Затем с досадой прикрикивала на растерянных и испуганных хозяев:
— Что же стоите? Спасать надо скотину! Скорее грейте воду! Да пусть кто-нибудь сбегает ко мне за свячеными конопляными семенами!..
И тут же, прогнав подальше всех любопытных, становилась возле коровы на колени и начинала шептать только ей ведомые молитвы.
А когда была нагрета вода, поджарены и растерты конопляные семена, Оляна собственноручно замешивала в цибарке пойло, осеняла его крестом, кидала какое-то зелье и давала скотине.

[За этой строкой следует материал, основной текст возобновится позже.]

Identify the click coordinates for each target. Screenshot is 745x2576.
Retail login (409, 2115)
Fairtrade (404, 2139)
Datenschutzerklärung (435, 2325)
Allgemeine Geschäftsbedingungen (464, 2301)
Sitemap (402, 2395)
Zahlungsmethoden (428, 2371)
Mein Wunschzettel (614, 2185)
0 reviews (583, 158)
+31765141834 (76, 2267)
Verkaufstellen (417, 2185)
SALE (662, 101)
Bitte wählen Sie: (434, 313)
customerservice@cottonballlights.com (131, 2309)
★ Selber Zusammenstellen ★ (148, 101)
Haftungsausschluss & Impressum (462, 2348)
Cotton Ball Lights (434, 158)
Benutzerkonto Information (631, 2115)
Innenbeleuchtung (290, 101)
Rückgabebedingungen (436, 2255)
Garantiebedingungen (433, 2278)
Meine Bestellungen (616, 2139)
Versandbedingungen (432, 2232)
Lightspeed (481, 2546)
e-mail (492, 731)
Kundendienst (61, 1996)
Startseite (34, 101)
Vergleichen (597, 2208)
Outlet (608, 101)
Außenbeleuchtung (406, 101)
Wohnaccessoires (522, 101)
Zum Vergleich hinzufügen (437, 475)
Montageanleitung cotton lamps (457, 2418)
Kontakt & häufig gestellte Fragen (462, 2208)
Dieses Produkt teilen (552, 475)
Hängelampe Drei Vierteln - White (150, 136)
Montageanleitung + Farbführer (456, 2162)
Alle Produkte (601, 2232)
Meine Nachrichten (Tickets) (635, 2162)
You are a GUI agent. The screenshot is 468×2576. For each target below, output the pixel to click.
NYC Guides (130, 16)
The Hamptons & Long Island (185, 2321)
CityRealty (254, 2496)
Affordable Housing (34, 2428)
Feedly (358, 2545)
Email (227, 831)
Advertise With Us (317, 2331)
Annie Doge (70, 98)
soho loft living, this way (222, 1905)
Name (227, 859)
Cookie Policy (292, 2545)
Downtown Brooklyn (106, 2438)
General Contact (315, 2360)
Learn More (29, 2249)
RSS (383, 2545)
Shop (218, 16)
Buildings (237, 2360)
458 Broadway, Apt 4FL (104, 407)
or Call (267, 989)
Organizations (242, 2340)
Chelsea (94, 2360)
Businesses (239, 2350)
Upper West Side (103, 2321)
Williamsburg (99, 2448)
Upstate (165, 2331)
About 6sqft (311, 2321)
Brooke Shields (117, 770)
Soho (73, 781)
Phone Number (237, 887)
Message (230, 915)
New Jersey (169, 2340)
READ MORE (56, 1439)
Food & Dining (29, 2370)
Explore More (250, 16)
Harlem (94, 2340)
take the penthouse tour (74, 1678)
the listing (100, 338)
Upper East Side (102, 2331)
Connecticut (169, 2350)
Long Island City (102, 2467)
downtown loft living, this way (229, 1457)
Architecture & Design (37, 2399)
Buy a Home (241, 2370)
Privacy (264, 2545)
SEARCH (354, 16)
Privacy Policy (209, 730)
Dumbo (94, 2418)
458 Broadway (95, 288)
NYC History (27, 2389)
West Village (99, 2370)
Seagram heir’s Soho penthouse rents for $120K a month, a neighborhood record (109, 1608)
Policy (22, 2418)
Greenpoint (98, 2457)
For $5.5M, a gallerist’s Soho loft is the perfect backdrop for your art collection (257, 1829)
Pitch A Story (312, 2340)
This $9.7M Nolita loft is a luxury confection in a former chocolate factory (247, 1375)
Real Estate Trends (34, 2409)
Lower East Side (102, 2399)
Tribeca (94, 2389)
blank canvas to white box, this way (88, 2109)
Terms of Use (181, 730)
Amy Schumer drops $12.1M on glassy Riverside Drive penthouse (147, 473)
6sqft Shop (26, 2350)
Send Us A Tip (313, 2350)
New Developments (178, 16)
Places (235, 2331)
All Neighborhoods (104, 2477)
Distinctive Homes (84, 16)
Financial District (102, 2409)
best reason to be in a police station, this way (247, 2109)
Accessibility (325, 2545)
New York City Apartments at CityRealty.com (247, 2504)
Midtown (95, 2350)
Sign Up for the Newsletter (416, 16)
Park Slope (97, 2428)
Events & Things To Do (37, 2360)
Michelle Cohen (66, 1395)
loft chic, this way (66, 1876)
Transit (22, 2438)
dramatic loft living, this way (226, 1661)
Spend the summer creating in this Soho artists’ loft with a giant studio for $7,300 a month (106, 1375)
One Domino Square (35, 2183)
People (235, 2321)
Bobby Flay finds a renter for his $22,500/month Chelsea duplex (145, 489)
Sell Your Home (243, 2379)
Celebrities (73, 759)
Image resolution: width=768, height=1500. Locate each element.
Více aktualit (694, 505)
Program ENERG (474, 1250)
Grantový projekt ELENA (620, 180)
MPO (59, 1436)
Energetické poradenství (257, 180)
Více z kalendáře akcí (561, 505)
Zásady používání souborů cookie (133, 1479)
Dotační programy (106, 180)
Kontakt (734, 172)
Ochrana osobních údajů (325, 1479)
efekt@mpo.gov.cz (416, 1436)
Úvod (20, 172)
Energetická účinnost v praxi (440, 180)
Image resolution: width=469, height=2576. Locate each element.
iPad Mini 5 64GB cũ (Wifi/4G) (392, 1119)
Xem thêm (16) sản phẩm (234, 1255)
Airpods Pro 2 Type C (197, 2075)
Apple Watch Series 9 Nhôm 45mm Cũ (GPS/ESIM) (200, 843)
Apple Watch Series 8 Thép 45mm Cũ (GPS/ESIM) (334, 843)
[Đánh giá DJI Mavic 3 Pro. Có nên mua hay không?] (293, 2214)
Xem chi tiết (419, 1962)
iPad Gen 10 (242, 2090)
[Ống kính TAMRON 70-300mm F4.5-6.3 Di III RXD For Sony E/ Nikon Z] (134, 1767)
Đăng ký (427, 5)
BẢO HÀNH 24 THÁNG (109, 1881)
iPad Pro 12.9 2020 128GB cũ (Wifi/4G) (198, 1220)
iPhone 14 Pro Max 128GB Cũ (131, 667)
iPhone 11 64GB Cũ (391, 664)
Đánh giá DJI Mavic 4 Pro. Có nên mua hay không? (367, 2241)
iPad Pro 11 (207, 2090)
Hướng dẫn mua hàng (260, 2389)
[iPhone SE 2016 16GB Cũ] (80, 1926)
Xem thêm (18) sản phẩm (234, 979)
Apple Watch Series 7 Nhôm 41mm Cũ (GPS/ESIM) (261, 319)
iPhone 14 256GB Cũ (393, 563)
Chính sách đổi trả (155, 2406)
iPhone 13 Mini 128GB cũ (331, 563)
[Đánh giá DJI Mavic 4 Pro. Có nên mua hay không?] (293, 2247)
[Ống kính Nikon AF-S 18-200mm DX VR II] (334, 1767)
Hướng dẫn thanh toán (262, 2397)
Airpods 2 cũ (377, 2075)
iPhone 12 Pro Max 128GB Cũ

Уходила с подворья усталая, молчаливая, но без горделивого чувства исполненного долга. Вроде все так и должно быть. Хозяевам, которые на прощанье норовили поцеловать ей руку, доверительно давала наставления, как смотреть за больной коровой, и со снисхождением говорила:
— Даст бог — оклемается… Тогда будет не худо прислать на мой баз вашего старшего. Пусть возле здоровой скотины походит да поможет навоз в поле вывезти. Не мне это надо, а добрым духам, что животину опекают…
Бывало, что корова подыхала после врачевания Оляны.
— Бог дал, бог и взял, — скорбно объясняла она беду и предлагала взаймы денег, чтоб купить другую корову.
Никогда Оляна не отказывала в помощи кохановчанам и деньгами, и зерном, и мукой, и лошадьми, чтоб вспахать поле. Мед с ее пасеки во всей округе считался целебным, и ходили за ним к Оляне как за лекарством.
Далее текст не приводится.